**WHAT IS NEEDED:**
Every record must be copied exactly.
=== Section Start ===
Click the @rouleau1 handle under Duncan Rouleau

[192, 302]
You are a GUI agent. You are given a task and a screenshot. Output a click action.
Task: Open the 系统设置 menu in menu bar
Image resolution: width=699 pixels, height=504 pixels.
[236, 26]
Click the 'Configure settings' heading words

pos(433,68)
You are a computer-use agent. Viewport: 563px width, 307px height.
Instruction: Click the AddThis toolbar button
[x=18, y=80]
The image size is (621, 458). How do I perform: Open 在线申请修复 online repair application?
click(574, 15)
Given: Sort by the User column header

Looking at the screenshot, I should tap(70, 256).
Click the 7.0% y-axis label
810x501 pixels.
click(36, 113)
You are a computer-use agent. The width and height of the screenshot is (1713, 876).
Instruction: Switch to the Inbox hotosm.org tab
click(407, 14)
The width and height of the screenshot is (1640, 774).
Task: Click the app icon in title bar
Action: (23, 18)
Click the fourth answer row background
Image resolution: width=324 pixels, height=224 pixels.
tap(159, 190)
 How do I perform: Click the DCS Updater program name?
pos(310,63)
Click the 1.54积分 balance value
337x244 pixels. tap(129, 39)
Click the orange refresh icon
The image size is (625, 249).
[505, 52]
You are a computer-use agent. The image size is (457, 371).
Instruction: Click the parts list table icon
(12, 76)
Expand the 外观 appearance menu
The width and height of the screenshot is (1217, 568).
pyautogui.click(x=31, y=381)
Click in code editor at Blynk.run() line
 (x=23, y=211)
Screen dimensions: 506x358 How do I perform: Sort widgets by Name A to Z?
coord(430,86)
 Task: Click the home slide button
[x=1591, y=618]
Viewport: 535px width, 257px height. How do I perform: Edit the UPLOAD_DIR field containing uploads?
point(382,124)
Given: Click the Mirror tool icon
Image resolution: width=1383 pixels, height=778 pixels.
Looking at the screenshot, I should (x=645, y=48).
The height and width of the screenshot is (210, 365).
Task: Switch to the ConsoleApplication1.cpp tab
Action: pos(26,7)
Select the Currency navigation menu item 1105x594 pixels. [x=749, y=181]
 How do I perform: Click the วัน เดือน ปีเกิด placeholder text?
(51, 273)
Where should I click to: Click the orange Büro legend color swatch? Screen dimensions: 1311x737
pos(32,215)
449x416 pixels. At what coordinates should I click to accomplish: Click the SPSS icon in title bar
=== Section End ===
**WRITTEN SOLUTION:**
Click the @rouleau1 handle under Duncan Rouleau

[192, 302]
You are a GUI agent. You are given a task and a screenshot. Output a click action.
Task: Open the 系统设置 menu in menu bar
Image resolution: width=699 pixels, height=504 pixels.
[236, 26]
Click the 'Configure settings' heading words

pos(433,68)
You are a computer-use agent. Viewport: 563px width, 307px height.
Instruction: Click the AddThis toolbar button
[x=18, y=80]
The image size is (621, 458). How do I perform: Open 在线申请修复 online repair application?
click(574, 15)
Given: Sort by the User column header

Looking at the screenshot, I should tap(70, 256).
Click the 7.0% y-axis label
810x501 pixels.
click(36, 113)
You are a computer-use agent. The width and height of the screenshot is (1713, 876).
Instruction: Switch to the Inbox hotosm.org tab
click(407, 14)
The width and height of the screenshot is (1640, 774).
Task: Click the app icon in title bar
Action: (23, 18)
Click the fourth answer row background
Image resolution: width=324 pixels, height=224 pixels.
tap(159, 190)
 How do I perform: Click the DCS Updater program name?
pos(310,63)
Click the 1.54积分 balance value
337x244 pixels. tap(129, 39)
Click the orange refresh icon
The image size is (625, 249).
[505, 52]
You are a computer-use agent. The image size is (457, 371).
Instruction: Click the parts list table icon
(12, 76)
Expand the 外观 appearance menu
The width and height of the screenshot is (1217, 568).
pyautogui.click(x=31, y=381)
Click in code editor at Blynk.run() line
 (x=23, y=211)
Screen dimensions: 506x358 How do I perform: Sort widgets by Name A to Z?
coord(430,86)
 Task: Click the home slide button
[x=1591, y=618]
Viewport: 535px width, 257px height. How do I perform: Edit the UPLOAD_DIR field containing uploads?
point(382,124)
Given: Click the Mirror tool icon
Image resolution: width=1383 pixels, height=778 pixels.
Looking at the screenshot, I should (x=645, y=48).
The height and width of the screenshot is (210, 365).
Task: Switch to the ConsoleApplication1.cpp tab
Action: pos(26,7)
Select the Currency navigation menu item 1105x594 pixels. [x=749, y=181]
 How do I perform: Click the วัน เดือน ปีเกิด placeholder text?
(51, 273)
Where should I click to: Click the orange Büro legend color swatch? Screen dimensions: 1311x737
pos(32,215)
449x416 pixels. At what coordinates should I click to accomplish: Click the SPSS icon in title bar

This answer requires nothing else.